TASK INSTRUCTIONS: Your output should be the line with "Task: Click the 会员卡号 input field" followed by every remaining line of the entries, reproduced exactly.

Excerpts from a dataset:
★ ★ ★ ★ ★ ★ ★

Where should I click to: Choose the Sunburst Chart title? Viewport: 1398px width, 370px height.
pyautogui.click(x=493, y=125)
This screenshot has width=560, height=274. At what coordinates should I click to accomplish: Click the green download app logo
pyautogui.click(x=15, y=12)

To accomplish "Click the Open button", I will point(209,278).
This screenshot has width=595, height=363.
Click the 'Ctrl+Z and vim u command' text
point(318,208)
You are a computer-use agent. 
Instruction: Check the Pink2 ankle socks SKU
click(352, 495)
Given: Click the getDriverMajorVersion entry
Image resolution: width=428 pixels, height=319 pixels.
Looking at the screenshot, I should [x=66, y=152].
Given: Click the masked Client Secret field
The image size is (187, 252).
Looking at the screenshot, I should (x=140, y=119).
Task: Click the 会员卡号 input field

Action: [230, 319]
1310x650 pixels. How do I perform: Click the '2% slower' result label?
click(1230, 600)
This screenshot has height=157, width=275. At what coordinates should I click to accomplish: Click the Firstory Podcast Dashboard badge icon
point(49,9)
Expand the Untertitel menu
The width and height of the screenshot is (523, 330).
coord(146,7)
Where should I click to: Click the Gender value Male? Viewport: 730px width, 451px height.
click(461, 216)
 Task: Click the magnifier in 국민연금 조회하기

★ ★ ★ ★ ★ ★ ★

EXERCISE SOLUTION:
Task: Click the 会员卡号 input field

Action: [230, 319]
1310x650 pixels. How do I perform: Click the '2% slower' result label?
click(1230, 600)
This screenshot has height=157, width=275. At what coordinates should I click to accomplish: Click the Firstory Podcast Dashboard badge icon
point(49,9)
Expand the Untertitel menu
The width and height of the screenshot is (523, 330).
coord(146,7)
Where should I click to: Click the Gender value Male? Viewport: 730px width, 451px height.
click(461, 216)
 Task: Click the magnifier in 국민연금 조회하기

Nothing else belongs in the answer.